TASKS TO CARRY OUT.
1/ List the titles of all the numbered books in the book-recommendation article.
2/ Copy the stretch of the book-recommendation article from "Some disagree with" through "and professional success.".

By: Ahmed Yasser
CAIRO, Mar.17. (SEE) – You still have plenty of time to start reading good and entertaining books.
1- The Man Revealed
Beethoven scholar and classical radio host John Suchet has a lifelong ardent interest in the man and his music. In his first full length biography. Suchet illuminates the composer’s difficult childhood, his struggle to maintain friendships and romances, his ungovernable temper, his obsessive efforts to control his nephew’s life and the excruciating decline of his hearing. This absorbing narrative provides a comprehensive account of a momentous life as it takes the reader on a journey from the composers birth in Bonn to his death in Vienna.
2- Lost Children Archive by Valeria LuiselliK
im Sutton, Director of Marketing at Powell’s Books, Portland, Oregon, cited Lost Children Archive by Valeria Luiselli, about a family trip to the U.S. and Mexico border. ”Sutton” reported that our marketing team is very excited about ”Lost Children Archive by Valeria Luiselli”.
The timely subject and Luiselli’s gorgeous prose, combined with her authentic portrayal of intricate family dynamics, make this one of our top picks for 2019.
3- Atlas of Reds and Blues by Devi S. Laskar
The book is a deeply moving novel about an American-born woman with ”Bengali” immigrant parents and the racism she faces raising her three daughters. It’s based on Devi S. Laskar’s own experience of police raiding her home.
4-Secret Empires by Peter Schweizer
An enraging look at how elected officials and those they appoint betray the public trust, this book focuses on “corruption by proxy,” where politicians skirt ethics laws by allowing money they can’t legally accept to flow through their friends and families. ”Schweizer” explains how a new corruption has taken hold, involving larger sums of money than ever before. Stuffing tens of thousands of dollars into a freezer has morphed into multibillion dollar equity deals done in the dark corners of the world.
5– Road To Character by David Brooks
David Brooks, writer and columnist at the New York Times, he examines his life and the lives of Dwight Eisenhower, George Marshall and George Eliot among others, searching for ways people build character. Brooks hopes his readers will come away pursuing “eulogy virtues” with the same vigor they pursue professional success and that they discover there is wisdom in history and literature that can not be found in academic journals.
Some disagree with portions of ”Brooks” conclusions and their arguments are not unfair but he includes interesting stories and a compelling framework for finding purpose in more than wealth and professional success.

Pixel coordinate grounding data:
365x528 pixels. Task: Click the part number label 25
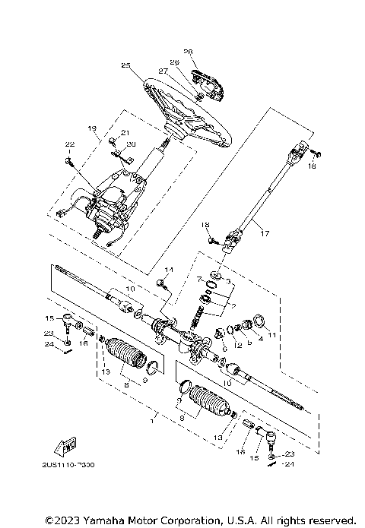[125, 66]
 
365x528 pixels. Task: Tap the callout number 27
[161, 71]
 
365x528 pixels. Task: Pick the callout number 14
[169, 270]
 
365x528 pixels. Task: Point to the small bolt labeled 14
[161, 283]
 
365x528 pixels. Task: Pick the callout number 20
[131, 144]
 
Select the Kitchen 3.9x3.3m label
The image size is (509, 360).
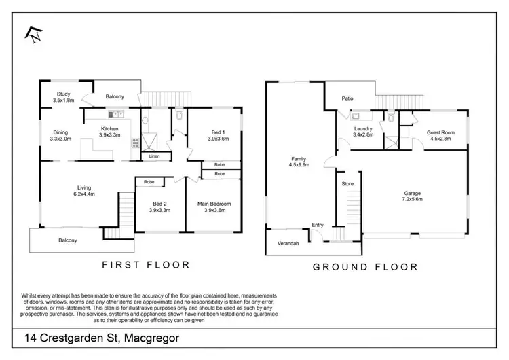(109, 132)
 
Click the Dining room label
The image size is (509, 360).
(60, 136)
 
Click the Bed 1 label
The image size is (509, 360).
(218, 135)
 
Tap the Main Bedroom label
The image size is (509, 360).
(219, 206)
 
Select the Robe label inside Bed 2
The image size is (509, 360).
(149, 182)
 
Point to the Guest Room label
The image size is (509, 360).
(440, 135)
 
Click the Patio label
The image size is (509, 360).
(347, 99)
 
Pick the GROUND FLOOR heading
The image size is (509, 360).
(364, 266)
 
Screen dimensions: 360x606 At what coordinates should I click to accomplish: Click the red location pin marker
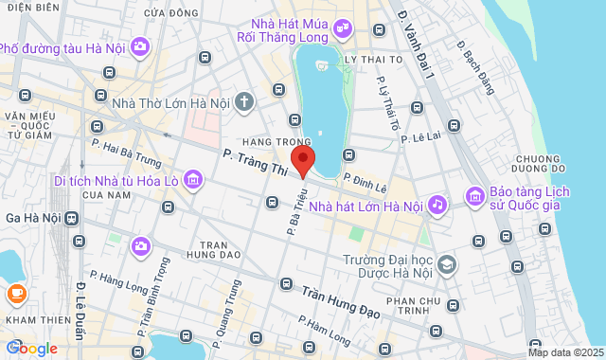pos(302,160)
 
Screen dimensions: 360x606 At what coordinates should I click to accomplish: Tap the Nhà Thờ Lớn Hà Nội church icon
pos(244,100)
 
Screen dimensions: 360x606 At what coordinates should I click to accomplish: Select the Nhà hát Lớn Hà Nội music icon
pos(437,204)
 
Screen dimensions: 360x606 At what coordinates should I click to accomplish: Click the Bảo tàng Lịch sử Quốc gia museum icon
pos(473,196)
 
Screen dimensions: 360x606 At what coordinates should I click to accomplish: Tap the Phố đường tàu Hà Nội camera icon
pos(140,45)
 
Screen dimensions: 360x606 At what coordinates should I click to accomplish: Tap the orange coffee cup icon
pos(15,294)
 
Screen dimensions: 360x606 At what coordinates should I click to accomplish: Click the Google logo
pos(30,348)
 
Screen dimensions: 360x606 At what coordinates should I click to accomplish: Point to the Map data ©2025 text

ANSWERS BY ITEM NUMBER.
1/
The Man Revealed
Lost Children Archive
Atlas of Reds and Blues
Secret Empires
Road To Character

2/
Some disagree with portions of ”Brooks” conclusions and their arguments are not unfair but he includes interesting stories and a compelling framework for finding purpose in more than wealth and professional success.